Text excerpt →
##############################
Season: Team; Games; Passing; Rushing
GP: GS; Record; Comp; Att; Pct; Yards; Avg; TD; Int; Rate; Att; Yards; Avg; TD
2013: Texas Tech; 8; 7; 5–2; 218; 340; 64.1; 2,315; 6.8; 12; 9; 127.7; 88; 190; 2.2; 3
2014: Oklahoma; Ineligible to play
2015: Oklahoma; 13; 13; 11–2; 269; 395; 68.1; 3,700; 9.4; 36; 7; 173.3; 141; 405; 2.9; 7
2016: Oklahoma; 13; 13; 11–2; 254; 358; 70.9; 3,965; 11.1; 40; 8; 196.4; 78; 177; 2.3; 6
2017: Oklahoma; 14; 13; 11–2; 285; 404; 70.5; 4,627; 11.5; 43; 6; 198.9; 97; 311; 3.2; 5
Career: 48; 46; 38–8; 1,026; 1,497; 68.5; 14,607; 9.8; 131; 30; 175.4; 404; 1,083; 2.7; 21

==Career highlights==
===Awards and honors===
NFL
- 2× Pro Bowl (2023, 2024)
- Pro Bowl Offensive MVP (2023)
- Highest playoff passer rating (minimum 150 attempts): 105.9
- 7× Pepsi NFL Rookie of the Week (2018 Weeks 3, 7, 9, 12, 14, 16, 17)
- 2× AFC Offensive Player of the Week: Week 16 (2018), Week 7 (2020)
- 2× NFC Offensive Player of the Week: Week 14 (2022), Week 15 (2023)
- PFT Rookie of the Year (2018)
- PFWA Rookie of the Year (2018)
- PFF Offensive Rookie of the Year (2018)
- PFWA All-Rookie Team (2018)
- 4× NFL Top 100 — 50th (2019), 71st (2021), 50th (2025), 77th (2026)

NCAA
- Heisman Trophy (2017)
- 2× Heisman Trophy Finalist (2016, 2017)
- Maxwell Award (2017)
- Walter Camp Award (2017)
- Davey O'Brien Award (2017)
- Associated Press Player of the Year (2017)
##############################
What you will do →
A – In the football statistics and awards text, which team is listed for the 2013 season?
B – Continue the football statistics and awards text from its last line.

Record set →
##############################
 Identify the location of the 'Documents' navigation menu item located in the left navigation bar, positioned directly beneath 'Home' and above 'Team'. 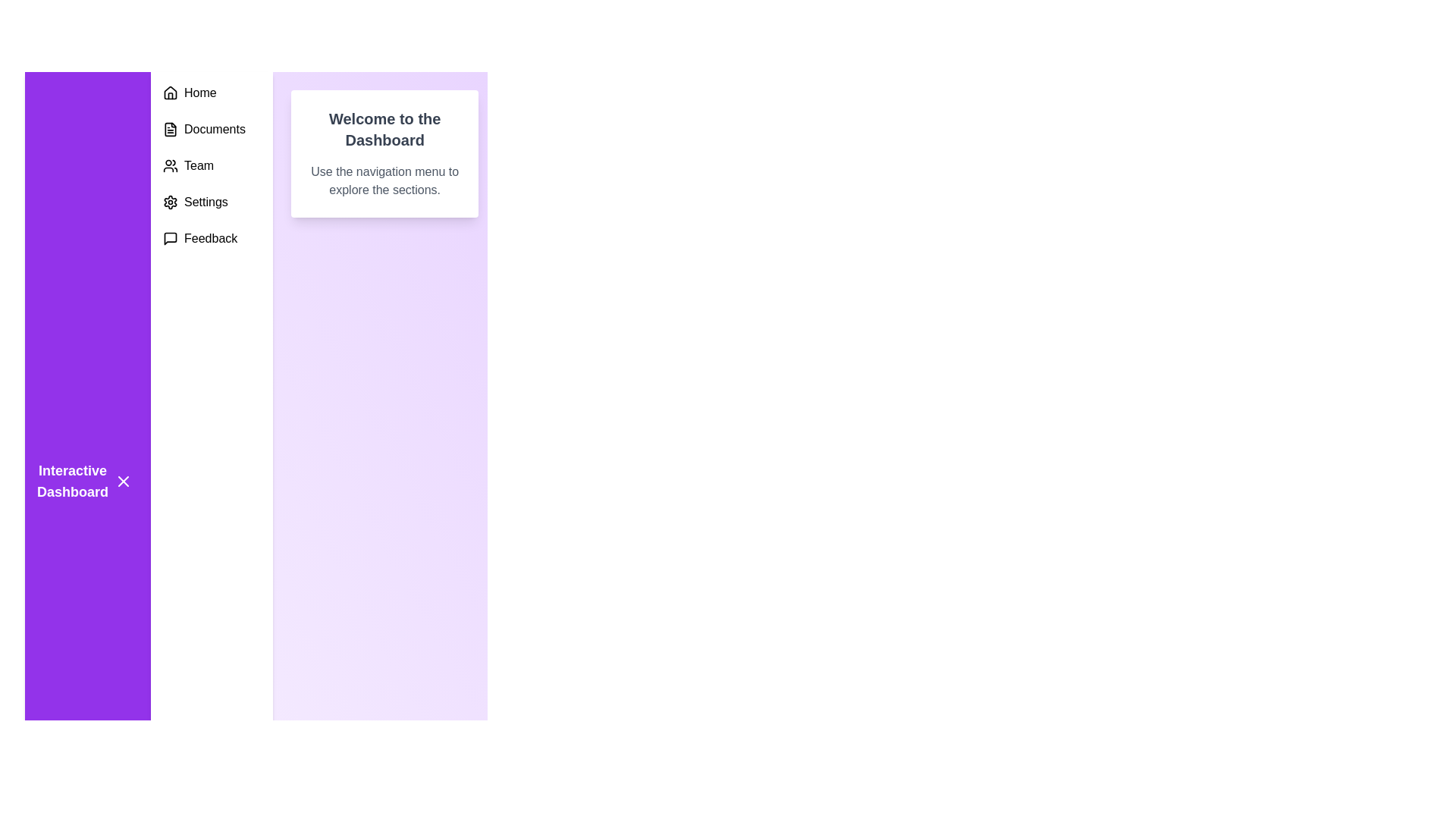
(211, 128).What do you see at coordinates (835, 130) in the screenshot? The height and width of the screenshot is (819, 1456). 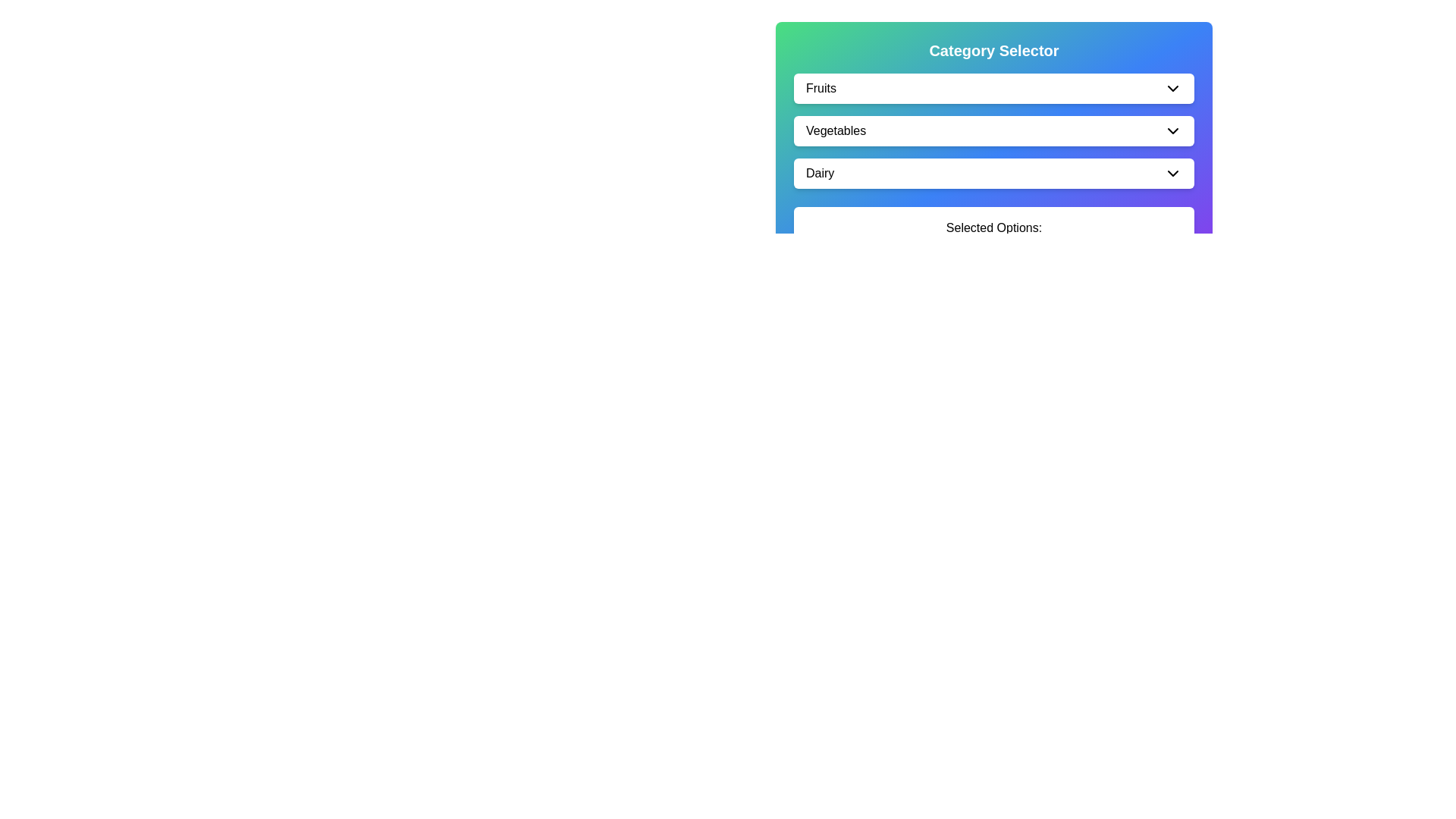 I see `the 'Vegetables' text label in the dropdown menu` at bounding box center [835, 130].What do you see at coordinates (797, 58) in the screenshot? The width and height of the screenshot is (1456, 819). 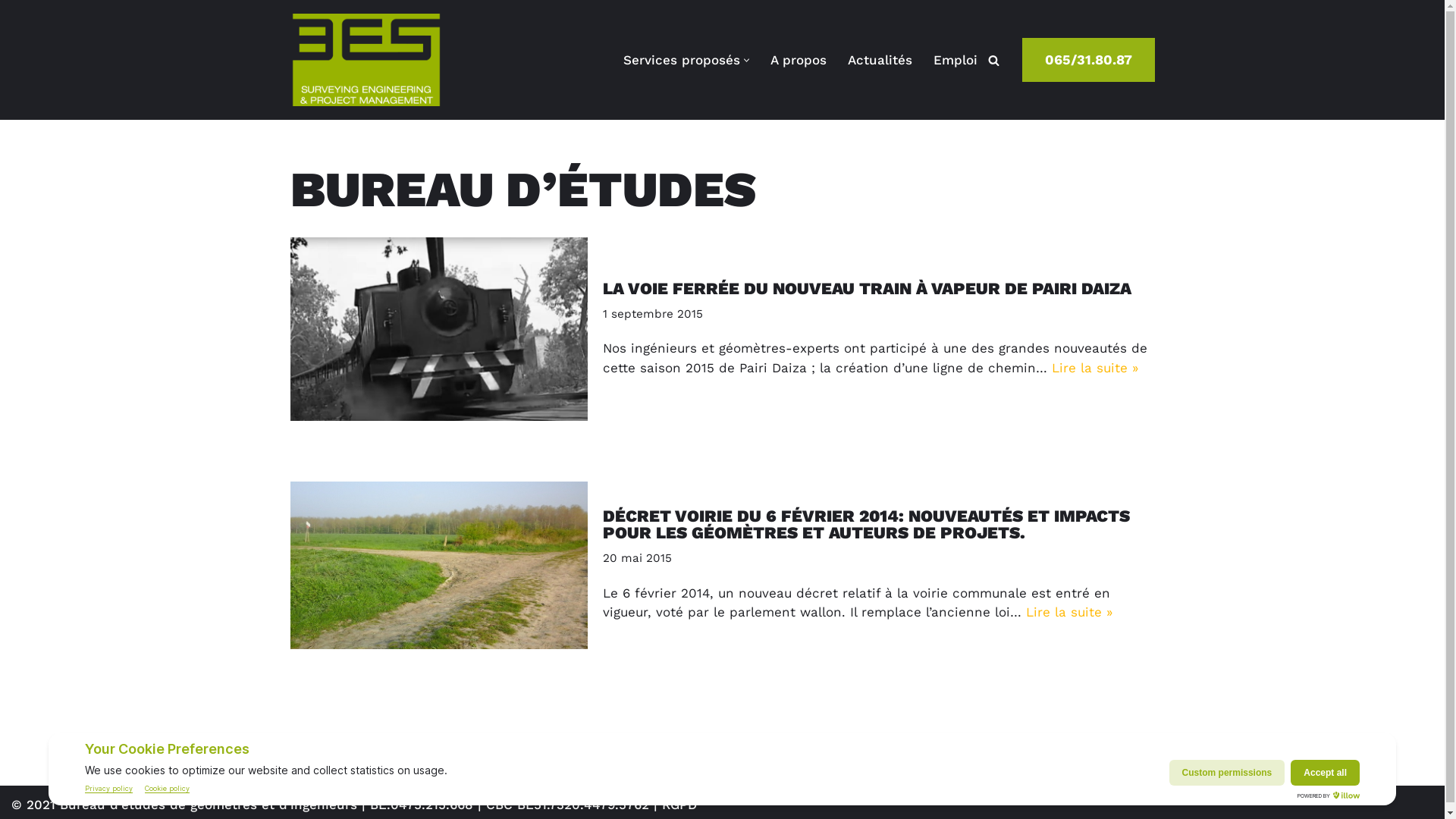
##############################
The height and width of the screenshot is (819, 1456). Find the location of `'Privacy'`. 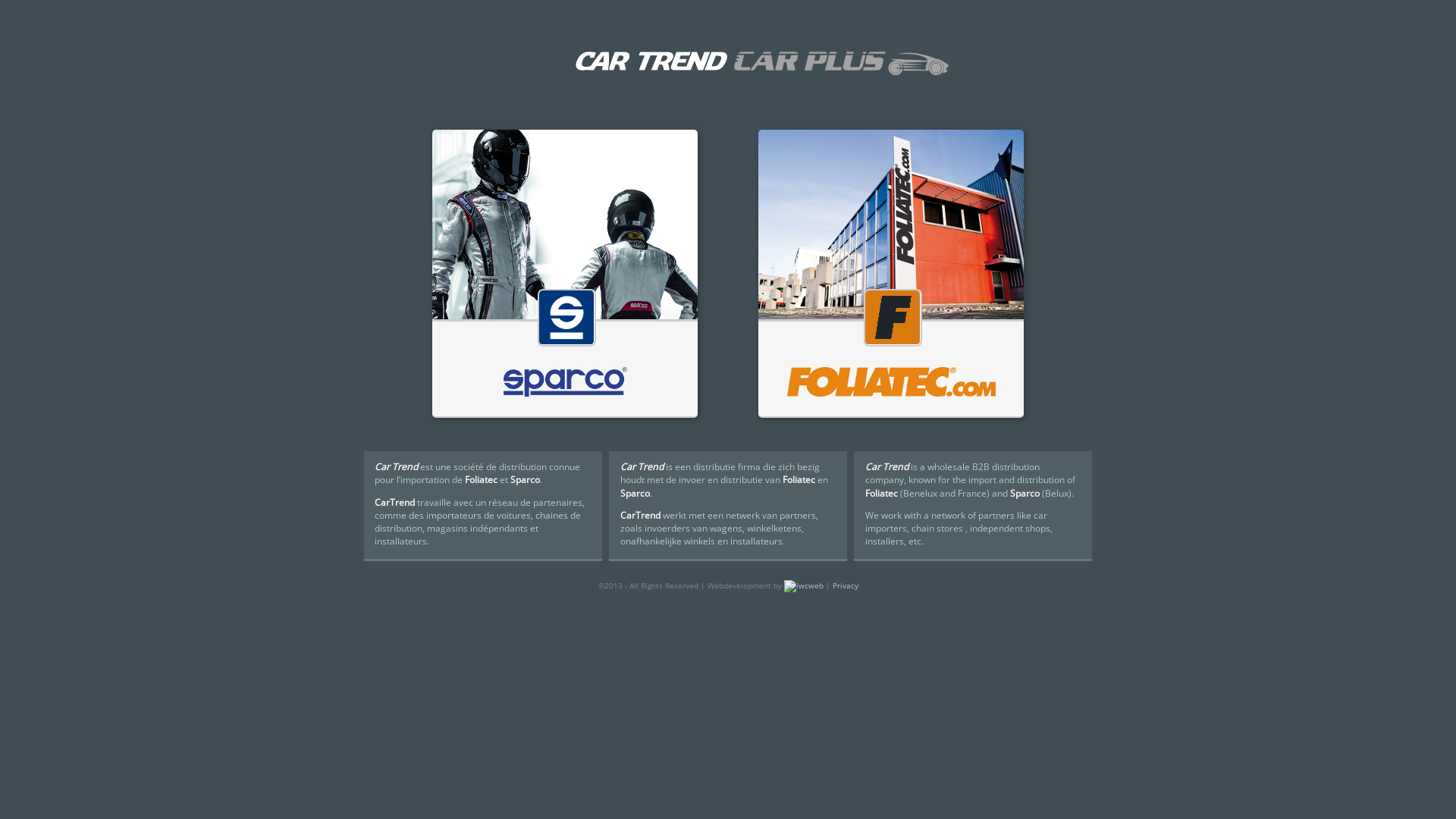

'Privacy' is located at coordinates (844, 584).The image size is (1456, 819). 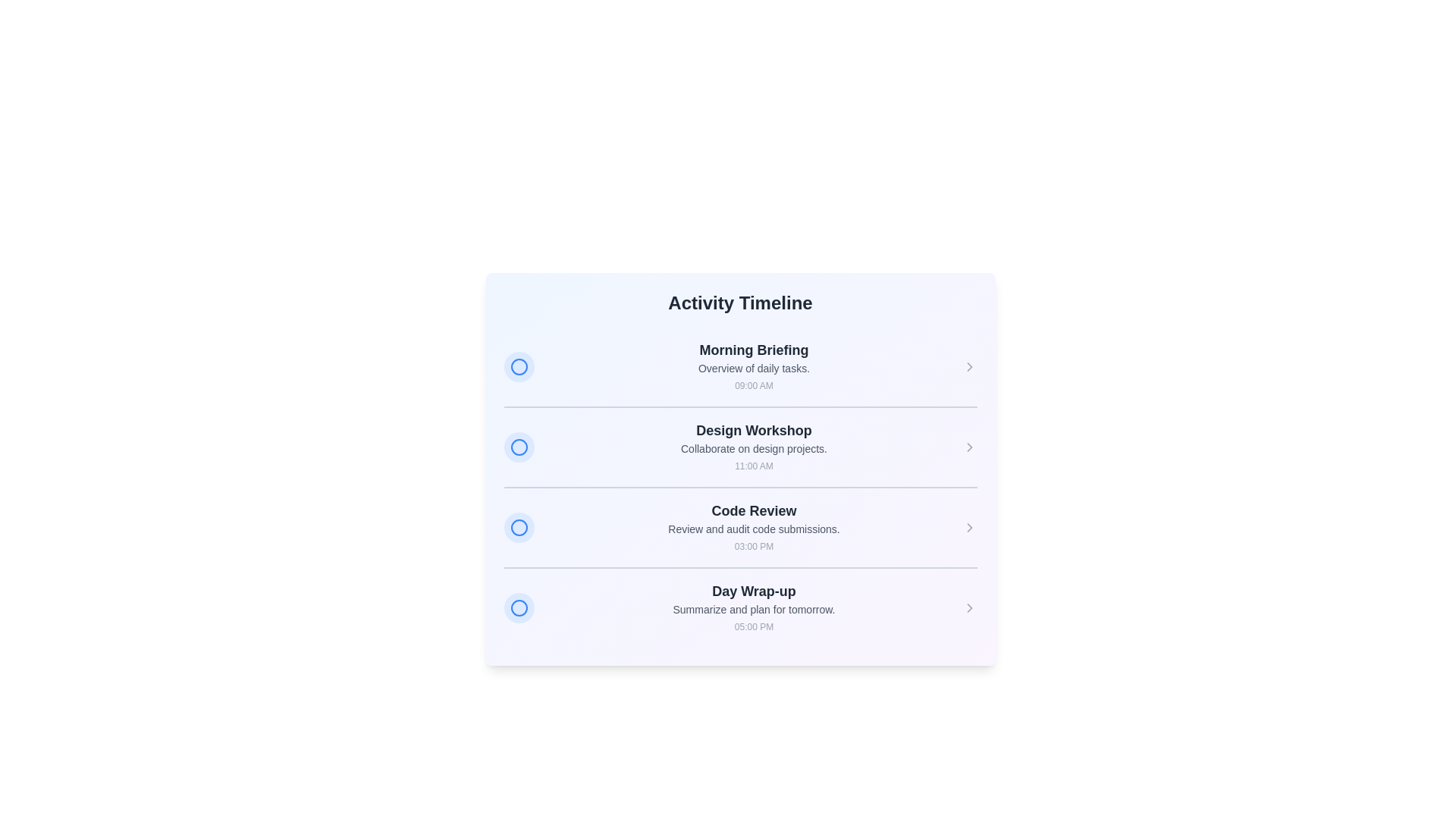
##############################
Task results →
A – Texas Tech

B –
- 2× Sporting News Player of the Year (2015, 2017)
- 2× Burlsworth Trophy (2015, 2016)
- 2× First-team All-American (2015, 2017)
- 2× NCAA passer rating leader (2016, 2017)
- 2× NCAA completion percentage leader (2016, 2017)
- 2× Big 12 Offensive Player of the Year (2015, 2017)
- Big 12 Offensive Freshman of the Year (2013)
- 3× First-team All-Big 12 (2015–2017)
- First former walk-on to win Heisman Trophy

===Cleveland Browns franchise records===
- Most consecutive games with at least two passing touchdowns – 5
- Most passing yards per game in a season – 266.1
- Highest QBR for a rookie – 55.7
- Highest passer rating by a rookie – 93.7
- Highest completion percentage by a rookie – 63.8%
- Highest net yards per pass attempt by a rookie – 6.95
- Highest adjusted net yards per pass attempt by a rookie – 6.77
- Lowest percentage of sacks per pass attempt by a rookie – 4.9
- Most pass completions by a rookie – 310
- Most passing yards by a rookie – 3,725
- Most passing yards per game by a rookie – 266.1
- Most 4th quarter comebacks by a rookie – 3
- Most game-winning drives by a rookie – 4
- Most passing yards in a game by a rookie – 397
- Most touchdown passes in a game by a rookie – 4
- Most touchdown passes by a rookie – 27
- Most pass completions in a game by a rookie – 29 (Done twice, tied with Tim Couch)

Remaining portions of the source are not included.